### PROBLEM REQUIREMENTS
Please copy, word for word, the line that contains "Instruction: Click the 最大3万円OFF title line" and every line after it through the end of the records, and nothing more.

### MATERIAL PROVIDED
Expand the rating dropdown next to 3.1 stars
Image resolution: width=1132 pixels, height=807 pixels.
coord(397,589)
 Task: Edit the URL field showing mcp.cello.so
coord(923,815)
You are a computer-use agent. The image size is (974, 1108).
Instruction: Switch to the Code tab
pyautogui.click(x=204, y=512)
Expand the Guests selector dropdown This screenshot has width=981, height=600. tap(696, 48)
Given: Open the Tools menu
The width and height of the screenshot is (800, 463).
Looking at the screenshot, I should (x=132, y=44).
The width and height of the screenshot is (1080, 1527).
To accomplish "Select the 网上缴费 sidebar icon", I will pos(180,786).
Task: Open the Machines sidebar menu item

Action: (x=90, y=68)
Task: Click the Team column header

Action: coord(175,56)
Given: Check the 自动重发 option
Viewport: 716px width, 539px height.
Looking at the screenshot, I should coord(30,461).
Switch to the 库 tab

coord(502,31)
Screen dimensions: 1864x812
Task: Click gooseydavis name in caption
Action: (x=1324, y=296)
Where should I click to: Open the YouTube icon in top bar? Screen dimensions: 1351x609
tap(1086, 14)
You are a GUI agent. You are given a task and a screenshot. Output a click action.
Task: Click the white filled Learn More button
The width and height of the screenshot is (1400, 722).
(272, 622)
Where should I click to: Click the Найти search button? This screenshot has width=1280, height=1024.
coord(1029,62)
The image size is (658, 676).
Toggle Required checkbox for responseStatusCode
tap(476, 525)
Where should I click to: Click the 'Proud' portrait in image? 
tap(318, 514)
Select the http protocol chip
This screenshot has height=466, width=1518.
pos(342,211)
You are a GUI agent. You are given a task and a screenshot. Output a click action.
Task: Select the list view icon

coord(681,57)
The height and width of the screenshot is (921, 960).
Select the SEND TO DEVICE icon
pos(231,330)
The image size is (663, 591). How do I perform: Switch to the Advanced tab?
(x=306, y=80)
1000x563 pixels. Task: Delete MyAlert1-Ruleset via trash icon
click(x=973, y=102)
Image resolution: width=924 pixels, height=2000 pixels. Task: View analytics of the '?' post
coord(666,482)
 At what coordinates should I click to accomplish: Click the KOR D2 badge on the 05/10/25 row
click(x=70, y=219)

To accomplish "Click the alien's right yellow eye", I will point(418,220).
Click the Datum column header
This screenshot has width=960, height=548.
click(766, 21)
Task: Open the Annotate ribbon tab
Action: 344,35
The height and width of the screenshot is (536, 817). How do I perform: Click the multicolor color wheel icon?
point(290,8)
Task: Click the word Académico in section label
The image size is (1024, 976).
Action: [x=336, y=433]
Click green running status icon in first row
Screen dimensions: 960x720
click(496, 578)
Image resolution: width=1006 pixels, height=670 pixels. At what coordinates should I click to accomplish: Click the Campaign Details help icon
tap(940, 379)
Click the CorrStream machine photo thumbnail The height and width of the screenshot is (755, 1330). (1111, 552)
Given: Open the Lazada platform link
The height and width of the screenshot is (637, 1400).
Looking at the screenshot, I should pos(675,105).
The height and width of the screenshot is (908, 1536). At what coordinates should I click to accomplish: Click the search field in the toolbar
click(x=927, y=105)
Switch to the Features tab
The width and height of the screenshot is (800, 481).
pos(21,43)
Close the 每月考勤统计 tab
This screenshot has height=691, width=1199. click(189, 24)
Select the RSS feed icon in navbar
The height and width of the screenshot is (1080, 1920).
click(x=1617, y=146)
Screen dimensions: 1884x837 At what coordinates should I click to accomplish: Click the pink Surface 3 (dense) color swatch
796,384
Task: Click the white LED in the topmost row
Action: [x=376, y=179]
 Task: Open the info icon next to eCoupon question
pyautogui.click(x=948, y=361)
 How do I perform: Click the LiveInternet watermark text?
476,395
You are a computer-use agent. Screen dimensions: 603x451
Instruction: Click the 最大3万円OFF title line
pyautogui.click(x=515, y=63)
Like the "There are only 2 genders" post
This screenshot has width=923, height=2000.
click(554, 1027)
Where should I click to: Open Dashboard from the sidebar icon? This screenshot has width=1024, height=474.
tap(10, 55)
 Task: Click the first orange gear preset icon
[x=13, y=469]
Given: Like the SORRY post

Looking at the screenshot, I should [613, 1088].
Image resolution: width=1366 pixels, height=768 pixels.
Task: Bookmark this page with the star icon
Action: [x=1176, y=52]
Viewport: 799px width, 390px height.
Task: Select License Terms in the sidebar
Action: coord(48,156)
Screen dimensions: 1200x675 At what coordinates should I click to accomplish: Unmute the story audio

### FINAL ANSWER
Instruction: Click the 最大3万円OFF title line
pyautogui.click(x=515, y=63)
Like the "There are only 2 genders" post
This screenshot has width=923, height=2000.
click(554, 1027)
Where should I click to: Open Dashboard from the sidebar icon? This screenshot has width=1024, height=474.
tap(10, 55)
 Task: Click the first orange gear preset icon
[x=13, y=469]
Given: Like the SORRY post

Looking at the screenshot, I should [613, 1088].
Image resolution: width=1366 pixels, height=768 pixels.
Task: Bookmark this page with the star icon
Action: [x=1176, y=52]
Viewport: 799px width, 390px height.
Task: Select License Terms in the sidebar
Action: coord(48,156)
Screen dimensions: 1200x675 At what coordinates should I click to accomplish: Unmute the story audio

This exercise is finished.